Sep 30, 2021 - Sale 2580

Sale 2580 - Lot 274

Price Realized: $ 469
?Final Price Realized includes Buyer’s Premium added to Hammer Price
Estimate: $ 300 - $ 400
(WEST--TEXAS.) Three letters by a Virginian settler in Texas shortly after the war. Autograph Letters Signed to unnamed sister and mother near Middleburg, VA. 10 total pages, various sizes, minor wear and foxing. Various places, February to July 1867

Additional Details

The first of these letters is written from Washington, awaiting his ocean liner to New Orleans. Later in February 1867, he reports on his arrival in Houston: "I am very much pleased with this town, would like to live here if I could get in any business," but he notes that in February "it is as warm as June in Virginia," and he has not seen any pretty ladies since leaving Virginia: "I think they are scarce in Texas or keep themselves very close." On 29 July 1867, he writes from Anderson in Grimes County, further inland, again noting the heat: "There are few white men who work here this time of year, & those that do work go out about sun up in morning & work till 9 o'clock & then lay by until four in the evening before they go out again." He considered going into sheep: "it will be three or four years before you can realize anything, but when your money does begin to come in, it all comes at once."

The author of these letters is tough to identify.

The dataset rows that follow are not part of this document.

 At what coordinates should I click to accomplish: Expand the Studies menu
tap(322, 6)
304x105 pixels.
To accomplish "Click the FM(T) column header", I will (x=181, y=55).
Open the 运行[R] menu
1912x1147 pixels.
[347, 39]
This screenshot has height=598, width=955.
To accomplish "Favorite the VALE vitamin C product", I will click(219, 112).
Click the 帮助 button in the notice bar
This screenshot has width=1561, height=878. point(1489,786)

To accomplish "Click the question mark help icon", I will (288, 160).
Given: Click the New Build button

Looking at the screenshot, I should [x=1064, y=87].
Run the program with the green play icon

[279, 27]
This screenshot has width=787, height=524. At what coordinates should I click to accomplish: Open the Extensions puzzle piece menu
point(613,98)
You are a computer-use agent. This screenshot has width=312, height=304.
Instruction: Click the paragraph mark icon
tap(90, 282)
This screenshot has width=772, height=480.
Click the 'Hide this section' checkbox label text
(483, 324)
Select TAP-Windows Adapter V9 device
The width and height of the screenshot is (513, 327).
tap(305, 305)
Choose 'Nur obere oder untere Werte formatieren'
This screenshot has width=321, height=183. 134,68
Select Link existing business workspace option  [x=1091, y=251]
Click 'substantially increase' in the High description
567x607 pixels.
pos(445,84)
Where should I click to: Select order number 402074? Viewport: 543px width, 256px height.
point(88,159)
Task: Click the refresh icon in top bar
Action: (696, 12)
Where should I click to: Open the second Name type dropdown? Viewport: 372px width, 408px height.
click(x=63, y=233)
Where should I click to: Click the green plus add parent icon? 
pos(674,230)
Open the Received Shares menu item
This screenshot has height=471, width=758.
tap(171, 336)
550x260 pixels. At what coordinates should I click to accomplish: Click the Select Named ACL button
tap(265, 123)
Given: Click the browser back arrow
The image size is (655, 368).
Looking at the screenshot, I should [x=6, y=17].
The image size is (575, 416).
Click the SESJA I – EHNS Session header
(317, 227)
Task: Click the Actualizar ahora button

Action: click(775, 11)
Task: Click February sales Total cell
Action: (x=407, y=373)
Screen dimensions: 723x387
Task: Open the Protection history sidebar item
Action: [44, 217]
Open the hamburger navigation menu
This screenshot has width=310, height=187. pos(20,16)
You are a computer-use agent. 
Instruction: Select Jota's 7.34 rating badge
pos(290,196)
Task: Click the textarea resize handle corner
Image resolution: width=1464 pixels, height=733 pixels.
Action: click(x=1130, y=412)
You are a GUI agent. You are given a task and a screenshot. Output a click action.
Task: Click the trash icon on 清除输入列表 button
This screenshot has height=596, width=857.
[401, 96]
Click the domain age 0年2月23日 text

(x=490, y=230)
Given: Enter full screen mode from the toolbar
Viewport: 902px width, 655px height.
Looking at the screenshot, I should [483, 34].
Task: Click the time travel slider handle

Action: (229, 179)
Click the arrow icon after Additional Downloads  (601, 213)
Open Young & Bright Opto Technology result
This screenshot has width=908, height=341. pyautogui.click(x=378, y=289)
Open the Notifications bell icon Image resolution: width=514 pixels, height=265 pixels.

He signs variously as "Joe" or "J.M. Chan"[?]. He is clearly from the Middleburg area of Loudoun County, VA. At one point he jokes that at the local Middleburg picnic dances, "Rush can take my place on the floor now." The only Rush we find in Loudoun County in 1860 was a Rush Wallace living with the extended Chancellor family, next door to a Joseph Mason, aged 12, living in the home of wealthy lawyer Lorman Chancellor. An adopted son, perhaps?